E-Mail von N.

Wie die junge Tennisspielerin Anna-Lena Grönefeld zur Doppelpartnerin von Martina Navratilova wurde

WIMBLEDON taz ■ Nanu, was ist das denn, dachte Anna-Lena Grönefeld bei Durchsicht ihrer E-Mails. Den Absender kannte sie nicht, und verdächtige Post öffnet man ja nicht so gern, könnten ja Würmer drin sein oder Viren. Sie tat es dennoch und las: Hast du Lust, mit mir Doppel zu spielen? Beste Grüße, Martina N. Martina N? Grönefeld fragte ihren Coach in der Akademie in Arizona, den Spanier Rafael Font de Mora, ob dahinter tatsächlich die berühmte Navratilova steckten könnte. Der Trainer bestätigte, und sie dachte: Wow. Wie man sich halt so fühlt, wenn man selbst erst am Anfang steht und einem ein Antrag der erfolgreichsten Spielerin ins Haus flattert, die die Welt des Tennis je gesehen hat. Dekoriert mit 58 Grand-Slam-Titeln – 18 im Einzel, 31 im Doppel, neun im Mixed.

Grönefelds Bilanz liest sich ein wenig bescheidener: Runde drei bei den Australien Open in diesem Jahr als bisher bester Erfolg bei einem Turnier der Großen vier, in der Weltrangliste ist sie die Nummer 42, mit guter, aber keinesfalls überragender Tendenz.

Wie Martina Navratilova auf die Idee gekommen ist, bei der jungen Deutschen vorstellig zu werden? Nun, die Nationalität habe jedenfalls keine Rolle gespielt, sagt sie, eher die Tatsache, dass sie glaube, Grönefeld bringe eine ausgeprägte Bereitschaft zum Lernen mit, und deren Fähigkeit, sie mit harten Schlägen von der Grundlinie am Netz in eine gute Position zu bringen. Navratilovas Coach kennt Font de Mora, die Herren tauschten Erkenntnisse aus, und so wurde aus der Idee Realität.

Wie gut so eine Verbindung zwischen alt und jung funktionieren kann, ist ja bekannt. Nachdem sie 2002, acht Jahre nach dem ersten Ende ihrer Karriere, als Doppelspielerin zum Tennis zurückgekehrt war, hatte Navratilova bald danach allein fünf Turniere mit der damals 17 Jahre alten Russin Swetlana Kusnezowa gewonnen, doch diese Partnerschaft hatte nur rund anderthalb Jahre Bestand. Den ersten gemeinsamen Versuch gönnten sie Navratilova und Grönefeld Anfang 2005 bei einem Turnier in Hyderabad, Indien, einen zweiten in Charleston, USA, und einen vor ein paar Wochen in s’Hertogenbosch, allerdings mit eher durchwachsenem Erfolg.

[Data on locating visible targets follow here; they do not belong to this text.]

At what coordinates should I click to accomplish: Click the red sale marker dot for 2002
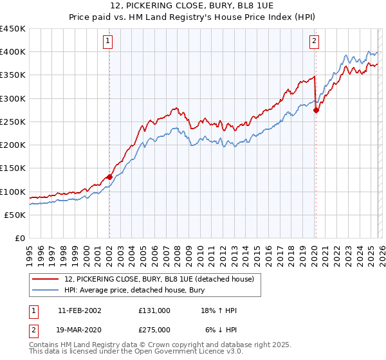[109, 177]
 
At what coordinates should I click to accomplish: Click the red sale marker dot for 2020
[316, 110]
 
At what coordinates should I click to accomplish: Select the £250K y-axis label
[13, 122]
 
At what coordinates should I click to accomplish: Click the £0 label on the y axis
[20, 239]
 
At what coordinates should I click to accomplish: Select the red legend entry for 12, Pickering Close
[160, 279]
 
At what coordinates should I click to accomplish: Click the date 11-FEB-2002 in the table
[79, 310]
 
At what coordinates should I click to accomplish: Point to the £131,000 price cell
[154, 310]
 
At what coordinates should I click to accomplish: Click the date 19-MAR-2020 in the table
[79, 329]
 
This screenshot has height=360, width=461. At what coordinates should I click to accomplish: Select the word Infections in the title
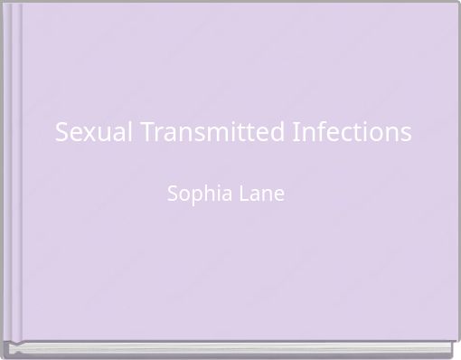(353, 132)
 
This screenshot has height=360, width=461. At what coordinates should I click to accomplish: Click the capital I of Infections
(296, 132)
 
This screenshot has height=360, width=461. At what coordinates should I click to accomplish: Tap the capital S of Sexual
(61, 132)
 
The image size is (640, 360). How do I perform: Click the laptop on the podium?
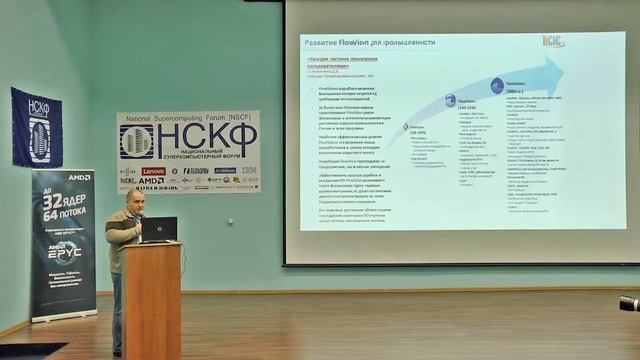tap(159, 230)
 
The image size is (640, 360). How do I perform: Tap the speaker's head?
tap(137, 198)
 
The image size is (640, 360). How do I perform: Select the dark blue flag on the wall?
tap(36, 128)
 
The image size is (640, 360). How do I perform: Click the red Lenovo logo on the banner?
tap(153, 171)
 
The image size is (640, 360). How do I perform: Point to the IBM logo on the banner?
tap(248, 171)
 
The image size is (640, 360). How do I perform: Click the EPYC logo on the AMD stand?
tap(64, 250)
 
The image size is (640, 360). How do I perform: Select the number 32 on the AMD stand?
tap(53, 200)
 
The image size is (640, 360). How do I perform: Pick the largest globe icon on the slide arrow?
tap(497, 86)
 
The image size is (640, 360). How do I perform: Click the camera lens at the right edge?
tap(629, 304)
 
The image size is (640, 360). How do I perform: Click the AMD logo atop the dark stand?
tap(80, 177)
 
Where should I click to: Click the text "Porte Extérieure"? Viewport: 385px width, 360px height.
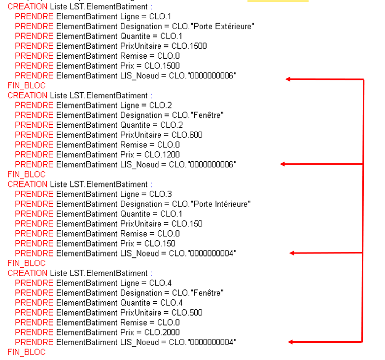[225, 26]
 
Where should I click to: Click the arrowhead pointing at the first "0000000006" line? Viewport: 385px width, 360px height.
[288, 79]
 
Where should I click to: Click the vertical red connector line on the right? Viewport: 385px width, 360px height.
[363, 207]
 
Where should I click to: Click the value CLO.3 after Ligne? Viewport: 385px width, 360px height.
[161, 194]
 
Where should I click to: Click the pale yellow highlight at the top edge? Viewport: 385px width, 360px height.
[278, 1]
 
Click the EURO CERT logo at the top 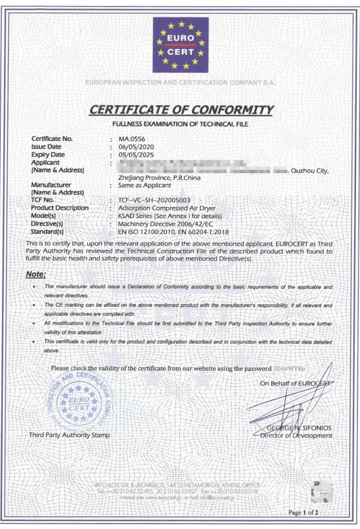click(x=180, y=44)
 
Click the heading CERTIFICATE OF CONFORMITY click(x=180, y=110)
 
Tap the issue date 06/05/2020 click(x=136, y=146)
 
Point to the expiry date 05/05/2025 click(x=136, y=154)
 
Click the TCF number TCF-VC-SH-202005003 click(x=154, y=200)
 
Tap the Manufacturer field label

Besser klappt es bisher in Wimbledon. Beim Sieg in Runde zwei erntete Grönefeld jedenfalls mehrfach Lob, und als es vorbei war, deutete Navratilova auf die Partnerin und hob anerkennend den Daumen. Das geht runter wie Öl. Da sei natürlich am Anfang jede Menge Respekt da gewesen, sagt Grönefeld, und ganz werde sie diesen Respekt sicher nie ablegen – „aber er wird kleiner“.

Dabei ist Wimbledon ja ausgerechnet jener Ort, an dem sie dem Namen und den Bildern der berühmten Partnerin an jeder Ecke begegnet. Die steht mit 20 Titeln gemeinsam mit Billie Jean King an der Spitze der Liste der erfolgreichsten Spielerinnen in der Geschichte der All England Championships, und mit Titel Nummer 21 hätte sie auch diesen Rekord geknackt.

Aber bis dahin ist schon noch einiges zu tun. Am gestrigen Montag (Spiel war bei Redaktionsschluss noch nicht beendet) ging es erst mal um den Einzug ins Viertelfinale, und bis zum möglichen Spiel um den großen Titel am letzten Tag des Turniers sind noch ein paar Punkte zu machen. Am besten vorbereitet von Anna-Lena Grönefeld, 20, mit einem satten Schuss von der Grundlinie. Und abgeschlossen von Martina Navratilova, 48, mit einem knackigen Volley.